**What you will do**
Starting with the line that contains "Task: Click the", copy each line exactly through the end of the listing, and omit all pictures.

####

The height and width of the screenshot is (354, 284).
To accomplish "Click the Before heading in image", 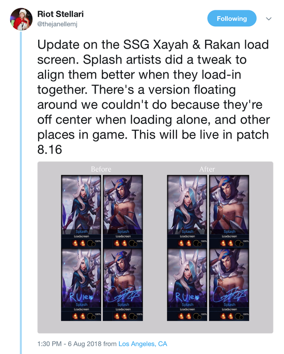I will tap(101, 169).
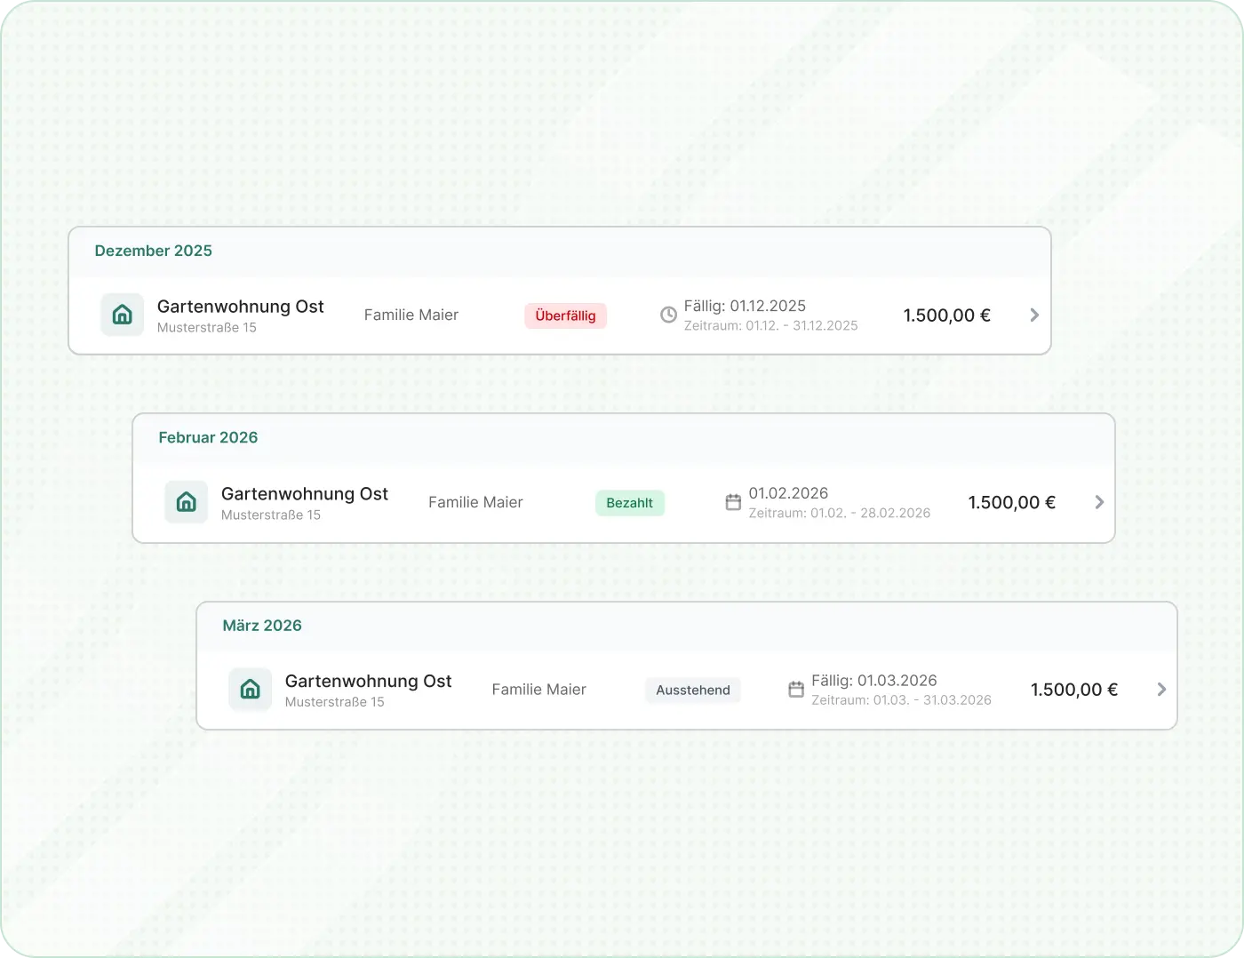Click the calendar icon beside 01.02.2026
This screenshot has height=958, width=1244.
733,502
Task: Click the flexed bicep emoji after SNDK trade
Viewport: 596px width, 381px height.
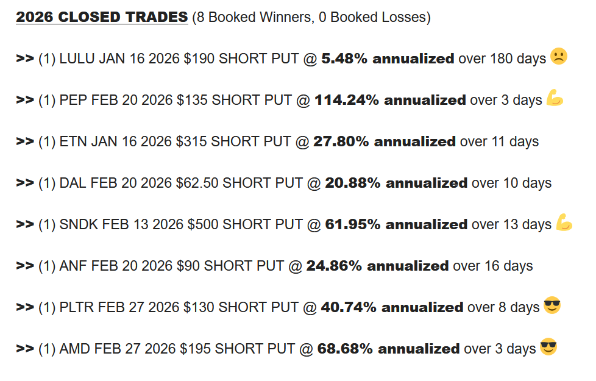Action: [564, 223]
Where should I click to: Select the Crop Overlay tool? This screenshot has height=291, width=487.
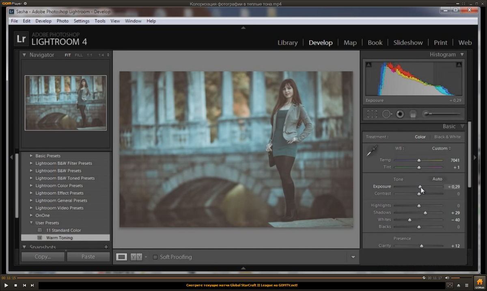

####

**Exercise solution**
Task: Click the flexed bicep emoji after SNDK trade
Viewport: 596px width, 381px height.
Action: [564, 223]
Where should I click to: Select the Crop Overlay tool? This screenshot has height=291, width=487.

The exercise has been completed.